2 Coordinate Transformations for 3D Projection and Display

2.1 Vector Space Modeling(VSM)

Vector space modeling (VSM) of documents has become commonplace in database analysis since its introduction over three decades ago [6, 38]. Keywords are used as attributes (represented as coordinates) for constructing vector models of text documents. Implementation studies with our visualization system are based on VSM of text documents using Term Frequency-Inverse Document Frequency (TF-IDF) term weighting which accounts for the relative importance of a term in a document (with respect to other terms in the document) as well as the importance of the term in other documents. The query input describing user interests is modeled as a vector, and the relevancy ranking of coordinate and document vectors with respect to the query depends on the cosine distance, (the cosine of the angle defined by a query and document vector) to the query vector [3, 6].
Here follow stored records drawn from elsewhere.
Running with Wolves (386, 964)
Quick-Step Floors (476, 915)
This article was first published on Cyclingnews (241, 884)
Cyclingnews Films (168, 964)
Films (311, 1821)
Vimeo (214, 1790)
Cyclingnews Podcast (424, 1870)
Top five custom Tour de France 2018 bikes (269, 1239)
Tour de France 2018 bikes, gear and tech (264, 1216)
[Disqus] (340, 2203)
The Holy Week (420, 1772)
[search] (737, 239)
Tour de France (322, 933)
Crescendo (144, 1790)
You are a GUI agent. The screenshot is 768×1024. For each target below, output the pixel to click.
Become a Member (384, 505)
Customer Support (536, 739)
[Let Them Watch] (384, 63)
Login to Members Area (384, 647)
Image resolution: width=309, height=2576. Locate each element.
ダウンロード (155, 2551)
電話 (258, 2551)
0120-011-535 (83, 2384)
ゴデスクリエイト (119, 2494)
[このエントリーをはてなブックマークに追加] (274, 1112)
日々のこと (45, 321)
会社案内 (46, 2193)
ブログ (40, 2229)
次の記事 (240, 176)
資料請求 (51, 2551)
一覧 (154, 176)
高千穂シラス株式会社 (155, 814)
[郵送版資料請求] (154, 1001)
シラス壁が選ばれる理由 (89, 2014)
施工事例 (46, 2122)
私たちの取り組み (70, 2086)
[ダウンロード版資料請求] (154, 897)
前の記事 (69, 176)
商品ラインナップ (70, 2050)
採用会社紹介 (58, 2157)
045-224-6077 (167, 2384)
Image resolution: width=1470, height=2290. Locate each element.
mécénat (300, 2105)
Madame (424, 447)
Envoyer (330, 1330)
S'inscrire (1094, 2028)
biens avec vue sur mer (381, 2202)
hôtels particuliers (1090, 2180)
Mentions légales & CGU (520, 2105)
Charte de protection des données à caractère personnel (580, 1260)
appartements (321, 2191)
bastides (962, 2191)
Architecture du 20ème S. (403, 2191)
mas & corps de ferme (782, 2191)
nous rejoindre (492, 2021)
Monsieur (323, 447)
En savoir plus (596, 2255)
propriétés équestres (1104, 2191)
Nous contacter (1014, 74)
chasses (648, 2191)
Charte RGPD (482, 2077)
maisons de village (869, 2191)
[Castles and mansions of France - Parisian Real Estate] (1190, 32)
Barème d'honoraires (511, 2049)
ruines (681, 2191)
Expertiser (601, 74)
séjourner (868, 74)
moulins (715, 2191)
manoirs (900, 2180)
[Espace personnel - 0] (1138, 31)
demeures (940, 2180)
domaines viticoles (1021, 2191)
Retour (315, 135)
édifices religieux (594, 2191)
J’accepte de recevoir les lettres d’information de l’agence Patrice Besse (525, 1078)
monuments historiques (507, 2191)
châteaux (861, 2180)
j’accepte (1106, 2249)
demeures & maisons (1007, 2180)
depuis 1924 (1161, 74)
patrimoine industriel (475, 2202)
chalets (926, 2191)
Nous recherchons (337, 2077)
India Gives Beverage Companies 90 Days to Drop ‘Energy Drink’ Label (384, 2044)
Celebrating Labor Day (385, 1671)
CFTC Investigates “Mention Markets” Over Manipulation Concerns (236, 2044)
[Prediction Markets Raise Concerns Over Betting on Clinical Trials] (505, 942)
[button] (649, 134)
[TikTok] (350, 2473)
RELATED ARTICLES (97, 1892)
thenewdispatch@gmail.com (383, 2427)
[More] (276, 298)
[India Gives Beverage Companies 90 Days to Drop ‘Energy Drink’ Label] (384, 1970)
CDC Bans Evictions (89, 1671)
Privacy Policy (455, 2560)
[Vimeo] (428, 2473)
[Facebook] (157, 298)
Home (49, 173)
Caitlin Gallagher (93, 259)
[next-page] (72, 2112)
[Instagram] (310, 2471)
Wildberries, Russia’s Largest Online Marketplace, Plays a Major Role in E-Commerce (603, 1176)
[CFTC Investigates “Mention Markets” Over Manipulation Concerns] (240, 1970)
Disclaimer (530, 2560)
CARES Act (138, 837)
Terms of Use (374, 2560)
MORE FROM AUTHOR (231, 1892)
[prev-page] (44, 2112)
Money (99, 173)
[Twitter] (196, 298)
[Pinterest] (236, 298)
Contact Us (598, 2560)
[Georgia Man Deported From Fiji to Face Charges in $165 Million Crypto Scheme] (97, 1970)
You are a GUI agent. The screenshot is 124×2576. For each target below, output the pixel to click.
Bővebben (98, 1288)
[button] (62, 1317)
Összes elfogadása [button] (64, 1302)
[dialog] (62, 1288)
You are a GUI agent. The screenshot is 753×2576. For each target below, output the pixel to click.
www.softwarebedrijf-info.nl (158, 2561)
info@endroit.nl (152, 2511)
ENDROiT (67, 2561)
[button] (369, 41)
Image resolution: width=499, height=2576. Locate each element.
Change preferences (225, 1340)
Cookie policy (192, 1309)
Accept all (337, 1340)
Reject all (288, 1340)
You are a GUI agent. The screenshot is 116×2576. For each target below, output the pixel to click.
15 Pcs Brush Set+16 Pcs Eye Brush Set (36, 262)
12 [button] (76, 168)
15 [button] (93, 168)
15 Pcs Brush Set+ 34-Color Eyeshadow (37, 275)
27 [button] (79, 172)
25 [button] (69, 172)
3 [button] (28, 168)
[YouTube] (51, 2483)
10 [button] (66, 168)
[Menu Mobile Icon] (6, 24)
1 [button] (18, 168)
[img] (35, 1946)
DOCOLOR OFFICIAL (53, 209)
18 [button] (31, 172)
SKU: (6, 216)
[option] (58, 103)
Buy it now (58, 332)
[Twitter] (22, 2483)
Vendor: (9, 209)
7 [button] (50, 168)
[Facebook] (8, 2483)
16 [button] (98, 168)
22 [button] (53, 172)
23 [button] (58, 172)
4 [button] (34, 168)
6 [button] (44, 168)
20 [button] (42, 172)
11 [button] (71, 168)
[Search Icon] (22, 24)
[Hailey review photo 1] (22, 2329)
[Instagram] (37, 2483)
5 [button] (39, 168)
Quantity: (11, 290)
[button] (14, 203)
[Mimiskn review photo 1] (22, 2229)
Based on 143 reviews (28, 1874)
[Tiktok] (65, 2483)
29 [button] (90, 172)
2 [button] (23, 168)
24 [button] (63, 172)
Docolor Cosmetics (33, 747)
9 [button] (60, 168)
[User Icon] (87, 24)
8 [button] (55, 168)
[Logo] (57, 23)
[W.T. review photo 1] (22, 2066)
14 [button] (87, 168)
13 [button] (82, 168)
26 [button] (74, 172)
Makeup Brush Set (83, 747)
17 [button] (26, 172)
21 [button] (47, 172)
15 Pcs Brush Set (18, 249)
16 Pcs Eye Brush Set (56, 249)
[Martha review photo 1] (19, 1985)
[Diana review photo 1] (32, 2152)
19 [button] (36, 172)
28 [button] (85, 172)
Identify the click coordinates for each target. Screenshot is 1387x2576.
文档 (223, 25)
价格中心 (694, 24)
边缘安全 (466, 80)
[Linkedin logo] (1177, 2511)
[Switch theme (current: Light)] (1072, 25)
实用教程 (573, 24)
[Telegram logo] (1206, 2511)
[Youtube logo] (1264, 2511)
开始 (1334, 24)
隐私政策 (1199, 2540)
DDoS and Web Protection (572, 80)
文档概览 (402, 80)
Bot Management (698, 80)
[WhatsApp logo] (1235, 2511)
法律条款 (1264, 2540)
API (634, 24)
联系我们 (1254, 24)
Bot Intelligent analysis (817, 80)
2.2 Latent Semantic Indexing and Covariance Matrix Analysis

The number of documents in modern databases is so massive that straightforward use of distance computations for real-time search and retrieval of documents is impossible. One approach for solving this problem (known in the data mining community as, “the curse of dimensionality”) is to project it into a subspace of sufficiently small dimension to enable fast response, but large enough to retain distinguishing characteristics of individual documents. Two well-established algorithms for carrying out dimensional reduction are latent semantic indexing (LSI) [9] and covariance matrix analysis (COV) [21, 30, 33]. (Note: COV is known as principal component analysis (PCA) in the image processing community, where the matrix is considerably smaller so computing eigenvectors is simpler).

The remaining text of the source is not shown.